PROBLEM TO SOLVE -> The entries need to be copied exactly.

(Saved data entries)
++++++++

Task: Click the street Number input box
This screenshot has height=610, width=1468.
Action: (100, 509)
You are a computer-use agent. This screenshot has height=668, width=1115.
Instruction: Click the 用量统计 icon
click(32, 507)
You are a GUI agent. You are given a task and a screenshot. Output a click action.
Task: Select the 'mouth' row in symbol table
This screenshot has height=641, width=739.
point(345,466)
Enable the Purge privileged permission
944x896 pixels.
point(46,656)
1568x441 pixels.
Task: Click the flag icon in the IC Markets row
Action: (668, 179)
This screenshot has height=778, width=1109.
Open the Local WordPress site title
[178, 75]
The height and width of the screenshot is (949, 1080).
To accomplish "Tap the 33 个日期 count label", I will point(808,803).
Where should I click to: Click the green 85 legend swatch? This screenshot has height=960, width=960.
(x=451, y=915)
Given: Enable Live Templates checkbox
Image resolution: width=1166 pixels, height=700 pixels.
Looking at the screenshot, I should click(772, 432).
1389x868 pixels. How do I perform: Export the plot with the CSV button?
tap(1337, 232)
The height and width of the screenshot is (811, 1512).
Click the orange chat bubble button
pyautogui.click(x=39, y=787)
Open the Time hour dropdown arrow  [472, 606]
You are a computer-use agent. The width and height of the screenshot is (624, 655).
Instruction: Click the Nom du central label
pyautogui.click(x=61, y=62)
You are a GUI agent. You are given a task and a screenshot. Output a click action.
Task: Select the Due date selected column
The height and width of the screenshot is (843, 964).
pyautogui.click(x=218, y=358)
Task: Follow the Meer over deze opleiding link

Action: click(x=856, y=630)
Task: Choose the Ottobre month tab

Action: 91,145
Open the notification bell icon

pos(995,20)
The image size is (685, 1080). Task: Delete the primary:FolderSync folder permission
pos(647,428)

++++++++

TASK ANSWER ->
Task: Click the street Number input box
This screenshot has height=610, width=1468.
Action: (100, 509)
You are a computer-use agent. This screenshot has height=668, width=1115.
Instruction: Click the 用量统计 icon
click(32, 507)
You are a GUI agent. You are given a task and a screenshot. Output a click action.
Task: Select the 'mouth' row in symbol table
This screenshot has height=641, width=739.
point(345,466)
Enable the Purge privileged permission
944x896 pixels.
point(46,656)
1568x441 pixels.
Task: Click the flag icon in the IC Markets row
Action: (668, 179)
This screenshot has height=778, width=1109.
Open the Local WordPress site title
[178, 75]
The height and width of the screenshot is (949, 1080).
To accomplish "Tap the 33 个日期 count label", I will point(808,803).
Where should I click to: Click the green 85 legend swatch? This screenshot has height=960, width=960.
(x=451, y=915)
Given: Enable Live Templates checkbox
Image resolution: width=1166 pixels, height=700 pixels.
Looking at the screenshot, I should click(772, 432).
1389x868 pixels. How do I perform: Export the plot with the CSV button?
tap(1337, 232)
The height and width of the screenshot is (811, 1512).
Click the orange chat bubble button
pyautogui.click(x=39, y=787)
Open the Time hour dropdown arrow  [472, 606]
You are a computer-use agent. The width and height of the screenshot is (624, 655).
Instruction: Click the Nom du central label
pyautogui.click(x=61, y=62)
You are a GUI agent. You are given a task and a screenshot. Output a click action.
Task: Select the Due date selected column
The height and width of the screenshot is (843, 964).
pyautogui.click(x=218, y=358)
Task: Follow the Meer over deze opleiding link

Action: click(x=856, y=630)
Task: Choose the Ottobre month tab

Action: 91,145
Open the notification bell icon

pos(995,20)
The image size is (685, 1080). Task: Delete the primary:FolderSync folder permission
pos(647,428)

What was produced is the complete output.